| ripgrep doesn't require memory maps, and if they fail to open, it will fall back to a more traditional buffering strategy: https://github.com/BurntSushi/ripgrep/blob/50d2047ae2c0ce2ed... ripgrep has always had a fast traditional buffering strategy using `read` calls for searching, because I knew that mmap couldn't be used in every case. Anyway, this has been fixed for a couple years at this point, so if you're still experiencing a problem, then please file a new bug report. > As a more recent example, ripgrep had issues on 32-bit platforms because of a bug in the way the underlying mmap library worked in Rust. This is false. The bug you're thinking about is probably https://github.com/BurntSushi/ripgrep/issues/922, which was not caused by an underlying bug in memmap. memmap did have an underlying bug with respect to file offsets, but ripgrep did not use the file offset API. The bug was caused in ripgrep itself, since I made the classic mistake of trying to predict whether an mmap call would fail instead of just trying mmap itself. That bug was fixed on master before the Windows bug was even reported: https://github.com/BurntSushi/ripgrep/commit/93943793c314e05... > You'd only try that if you haven't read the documentation for mmap, just like a bunch of Rust programmers did. This isn't exclusive to Rust programmers. C tools make the same mistake all the time. Because memory maps aren't just problematic with large files on 32-bit systems, but they also don't work with virtual files on Linux. Try, for example, `ag MHz /proc/cpuinfo` and see what you get. Crazy how, you know, sometimes humans make mistakes even if they are a C programmer! And the implication that I (or the author of memmap) never read the docs for `mmap` is just absurd. If you're going to be snooty about stuff like this, then at least get the story correct. Or better yet, don't be snooty at all. |
The specific issue making the "mmap" crate incorrect was that it used a "usize" instead of "u64" for some of the functions, limiting it to 4GB files on 32-bit platforms. I believe it's this line of code: https://github.com/rbranson/rust-mmap/blob/f973ae1969b4b7e80...
Now, I'm not a mindreader, but to me this feels an awful lot like its author made a tacit assumption that mmap() is a "memory operation" that is tied to the architecture's pointer size. In similar conversations, heck, in this very discussion people were incredulous that a file can be bigger than memory and be processed.
I absolutely believe that people do not read much past the function declarations, and it might be a "snooty attitude" but experience unfortunately has shown it to be an accurate attitude.
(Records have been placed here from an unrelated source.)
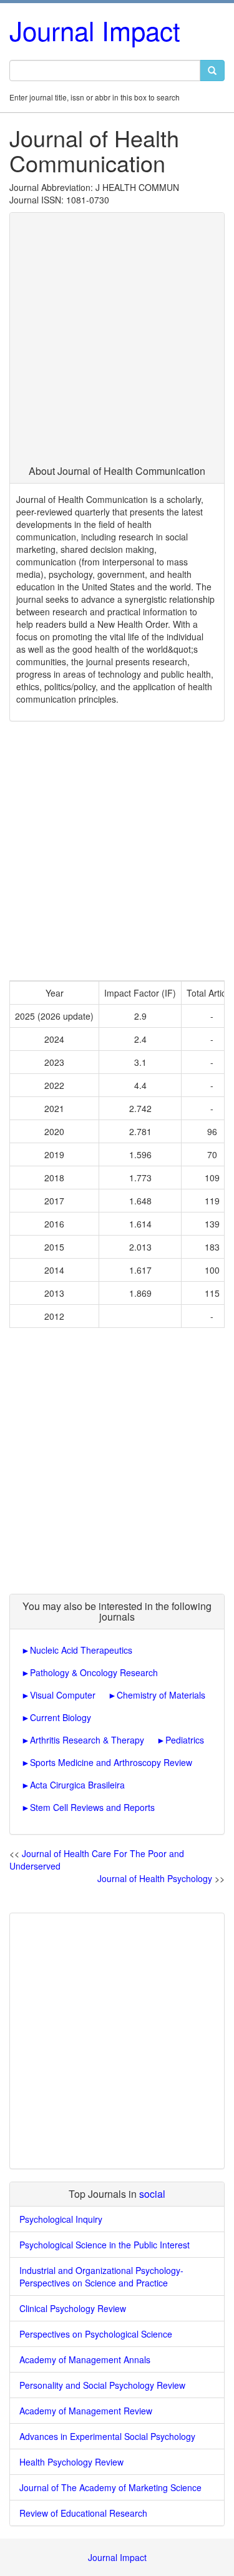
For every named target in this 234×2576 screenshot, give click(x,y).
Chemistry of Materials (161, 1695)
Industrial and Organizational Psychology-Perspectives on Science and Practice (101, 2276)
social (152, 2194)
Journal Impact (94, 30)
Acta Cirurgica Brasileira (77, 1784)
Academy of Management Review (85, 2410)
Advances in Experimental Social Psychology (107, 2436)
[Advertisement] (117, 342)
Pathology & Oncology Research (94, 1672)
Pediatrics (184, 1740)
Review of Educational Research (83, 2513)
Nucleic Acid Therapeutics (81, 1650)
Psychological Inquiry (60, 2219)
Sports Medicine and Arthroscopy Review (111, 1762)
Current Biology (60, 1717)
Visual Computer (62, 1695)
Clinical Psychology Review (72, 2308)
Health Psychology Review (71, 2462)
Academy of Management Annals (84, 2359)
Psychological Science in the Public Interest (104, 2244)
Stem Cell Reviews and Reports (92, 1807)
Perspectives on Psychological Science (95, 2334)
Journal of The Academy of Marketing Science (110, 2487)
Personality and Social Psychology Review (102, 2385)
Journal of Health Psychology (154, 1878)
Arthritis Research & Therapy (87, 1740)
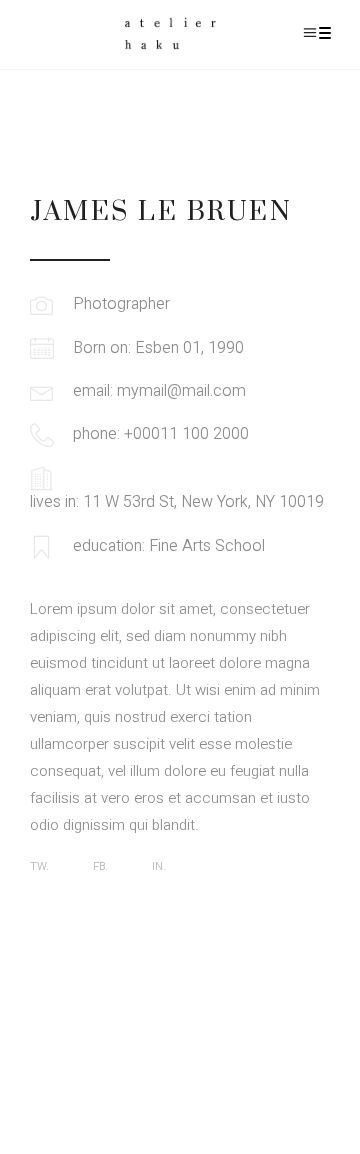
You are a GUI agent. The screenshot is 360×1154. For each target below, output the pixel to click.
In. (159, 866)
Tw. (39, 866)
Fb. (100, 866)
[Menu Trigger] (324, 32)
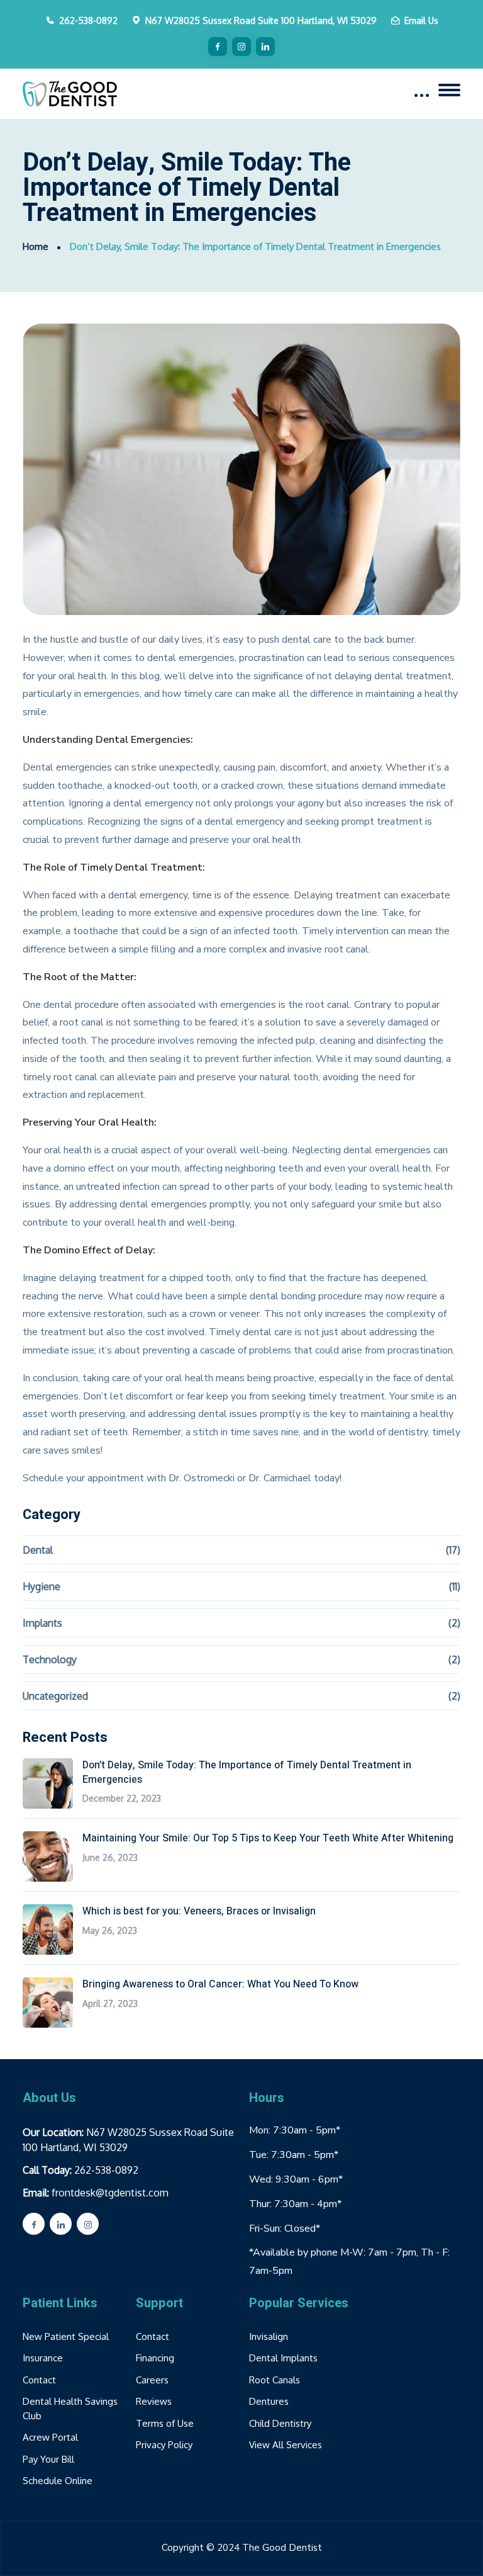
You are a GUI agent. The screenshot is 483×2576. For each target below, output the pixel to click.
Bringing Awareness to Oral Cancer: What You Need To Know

I'm also not accusing you of incorrectly using mmap(), buuuuut... having a quick flip through your current code I see that you still have the attitude that "mmap() takes a filename and makes into a slice that the kernel magically reads in for me on demand".
This is just not true, not even on 64-bit platforms. On smaller devices with only 2-4GB of memory, it's entirely possible to simply run out of page table entries (PTEs). It's possible the memory space simply gets too fragmented. It's possible the kernel has other limits for processes. It's possible the that file is some virtual device with an enormous reported size. Etc, etc, etc...
The correct usage of mmap() is to use moderately-sized sliding windows of, say, 128MB at a time or whatever.
But, having said that: Your code is now correct in the sense that it won't crash, it won't have unsafety, it'll run on 32-bit just fine, and will probably work for all practical scenarios that people want to use a grep tool for. I also know that you have specific optimisations for "the whole file fits in a byte slice", so there's benefits to using the simple approach instead of a sliding window.
However, if this was a database engine that required mmap() to work, it would be absolutely incorrect. But it isn't a database engine, so no big deal...